Denike, Catharine-D. of Andw. & Catharine Denike; Sp.-Wm. and
Ann Curtis; Kingston, Apl. 14.
Edgar, Jennett-D. of Jno. & Jane Edgar; do. Apl. 21.
Hollingsworth, Margaret-D. of Jno. & Margaret Hollingsworth;
Sp.-Ann Callaghan, Hannah Cartwright; do. May 5th.
Merrils, William*-S. of Saml. & Mary Merrils (Merrill)
Sp.William Stoughton & Ann Gray; do. June 9th.
*See the note on John Stoughton. The two were pupils of the
Revd. Mr. Winterlaw, a Minister of the Established Church of Scotland.

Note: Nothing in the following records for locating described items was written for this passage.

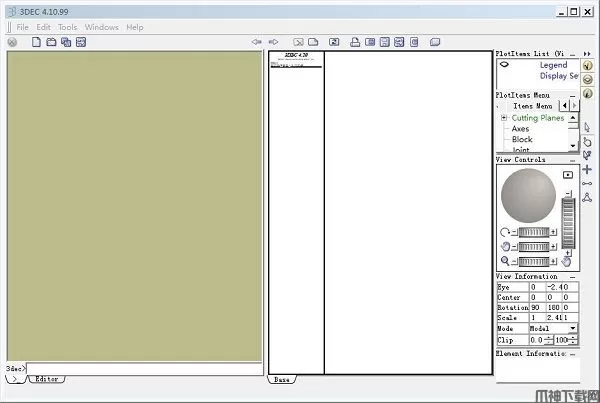Toggle the eye visibility icon for Legend
Viewport: 600px width, 403px height.
point(506,65)
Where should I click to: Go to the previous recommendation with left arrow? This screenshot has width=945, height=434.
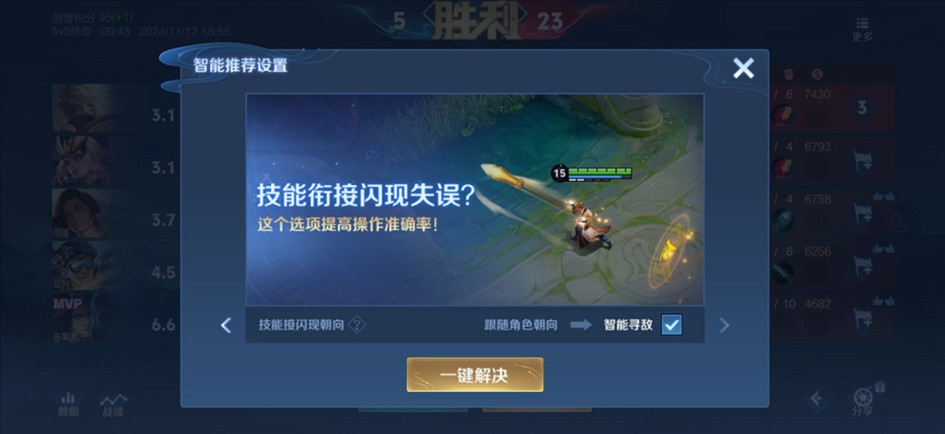225,326
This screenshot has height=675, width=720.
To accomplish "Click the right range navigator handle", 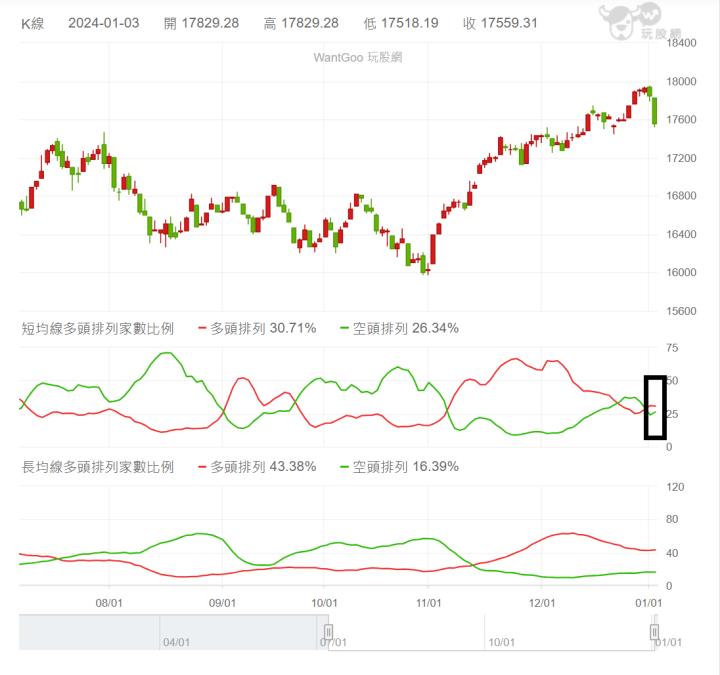I will pyautogui.click(x=654, y=631).

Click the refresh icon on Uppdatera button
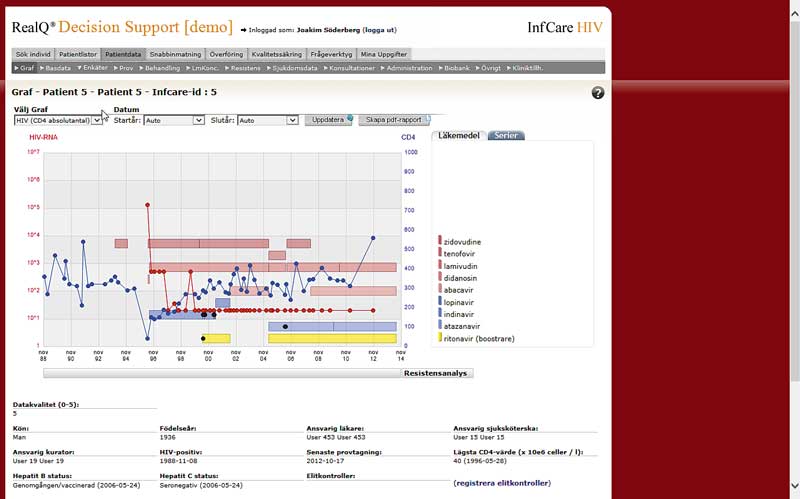[350, 119]
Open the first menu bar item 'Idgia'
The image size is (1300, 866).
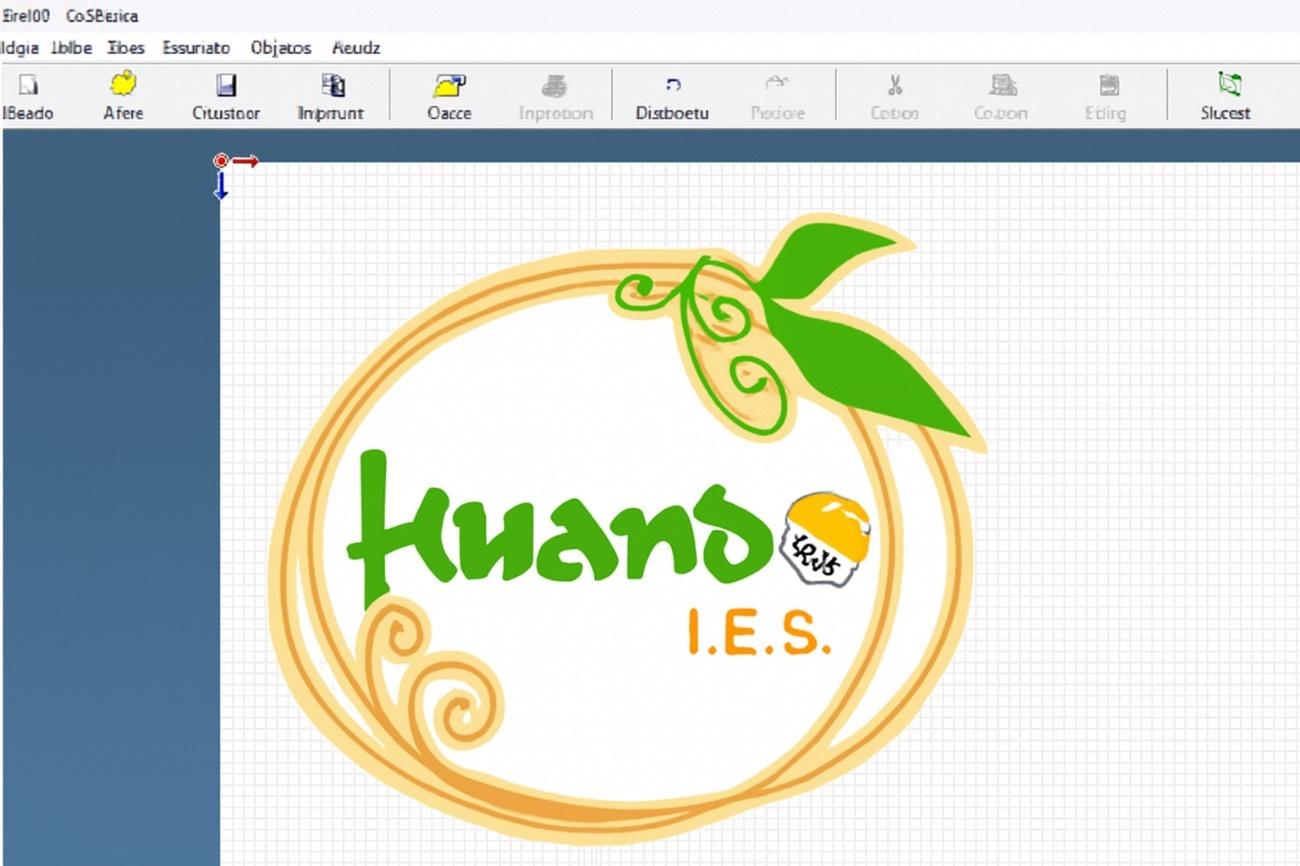tap(20, 48)
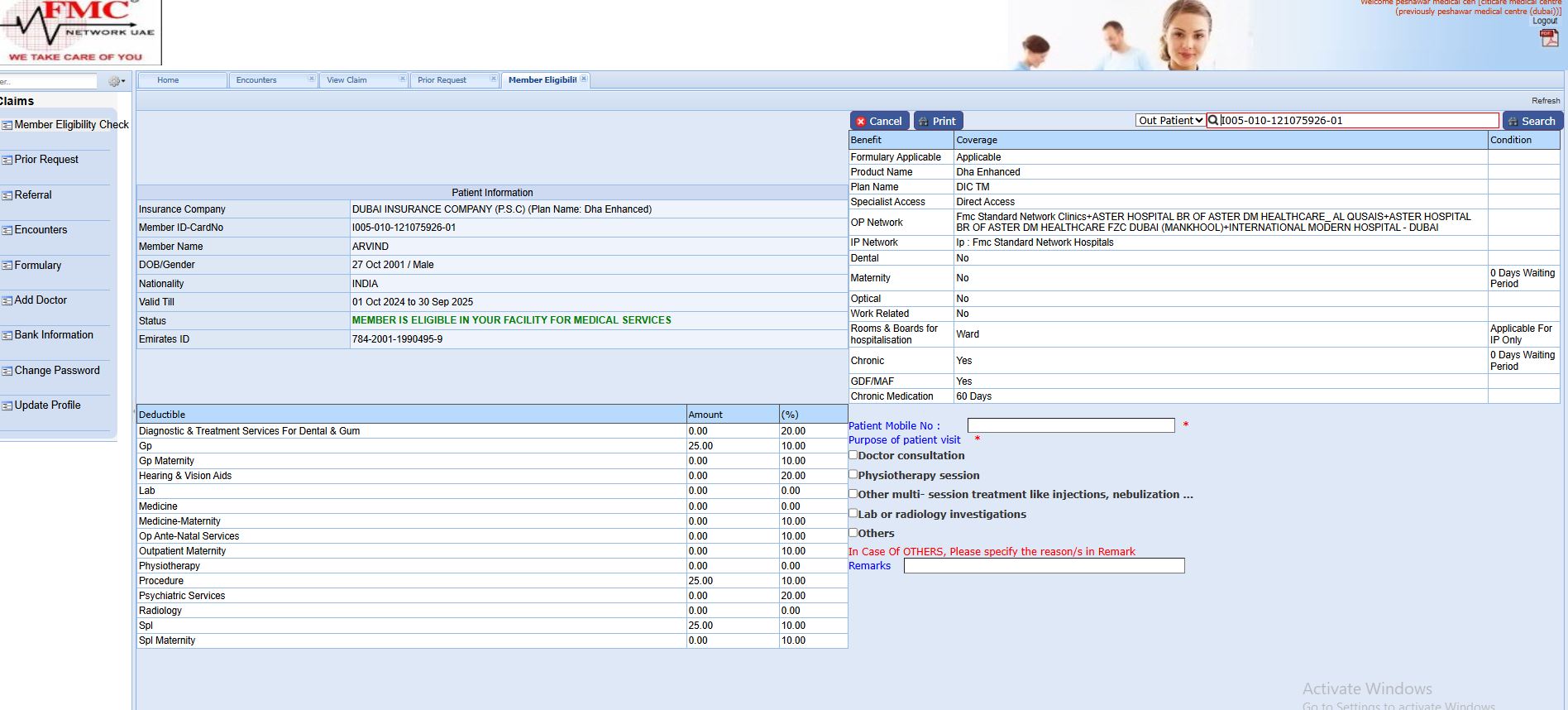The height and width of the screenshot is (710, 1568).
Task: Close the View Claim tab with x icon
Action: click(x=402, y=79)
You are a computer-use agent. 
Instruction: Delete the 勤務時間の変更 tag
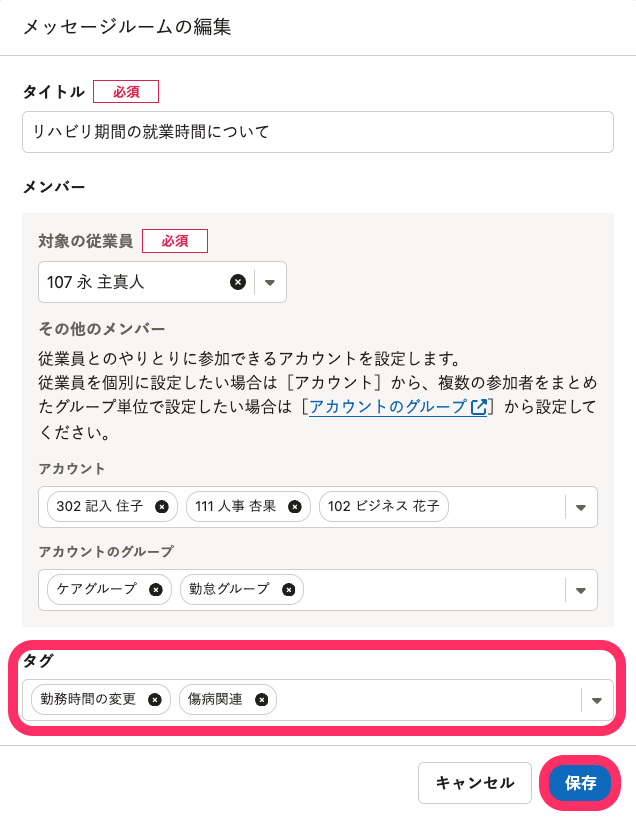[154, 700]
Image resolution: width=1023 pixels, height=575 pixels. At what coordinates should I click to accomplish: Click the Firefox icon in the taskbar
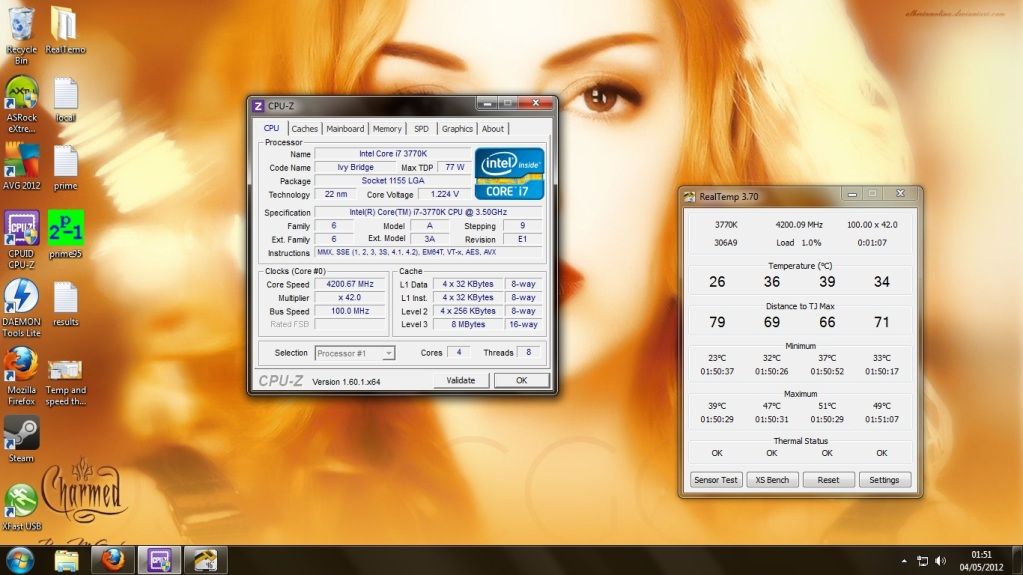[x=113, y=559]
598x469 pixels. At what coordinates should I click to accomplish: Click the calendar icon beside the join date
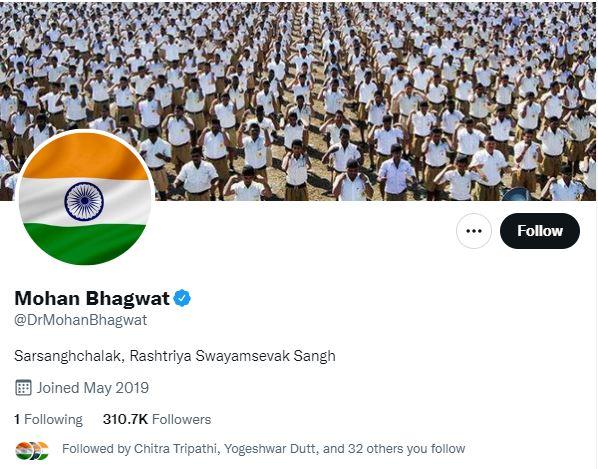23,388
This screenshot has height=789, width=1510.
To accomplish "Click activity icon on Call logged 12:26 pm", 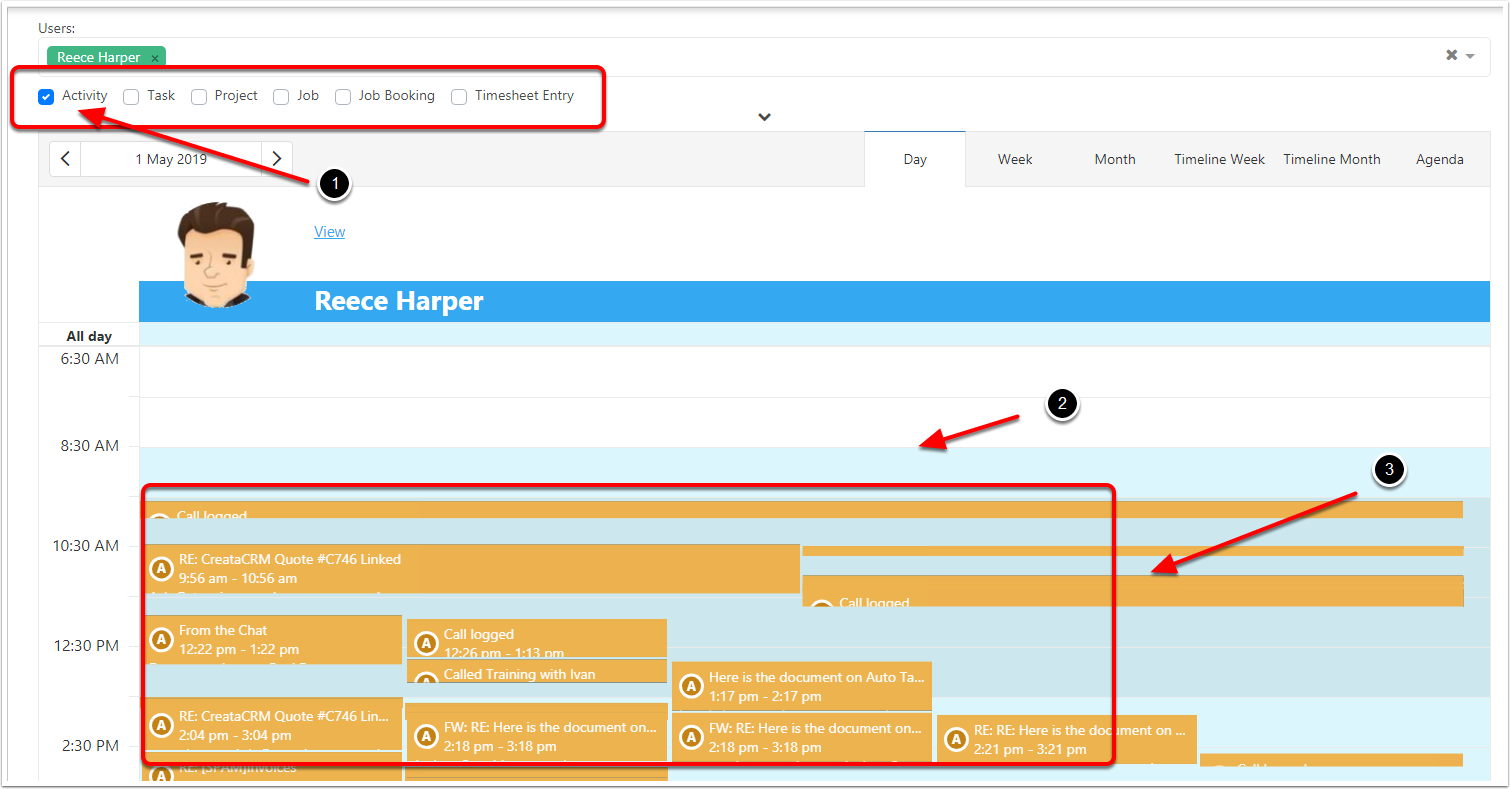I will (426, 642).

MacLean, Harriet-D. of Allan* & Harriet MacLean;
Sp.-Neal & Mary MacLean; Sepr. 1.
*Allan McLean was one of the Barristers admitted by the Law
Society of Upper Canada under the authority of a Statute of the
Legislature, he being enrolled on the 7th of July, 1794,
together with Messrs. D. W. Smith, Richard Barnes Tickell, Angus McDonell,
and James Clark, Jr. (Roll of the U.C. Law Society, Osgoode Hall, and
Q 280, I, p. 245). As a Barrister, he was granted 1200 acres of land,
that being the quantity regularly granted to barristers and to clergymen
as well, whether they were Anglicans, Roman Catholics, or Presbyterians.
He acted for the Stuart children in the prosecution of their
petition for land before the Executive Council. In Vol. B 10 of
the D. W. Smith Papers, P. 294, be is represented as having his
claim for Lot 10, Concession 2, and for the East 1/2
of Lot 30, Concession I, in the Township of Pittsburgh, allowed.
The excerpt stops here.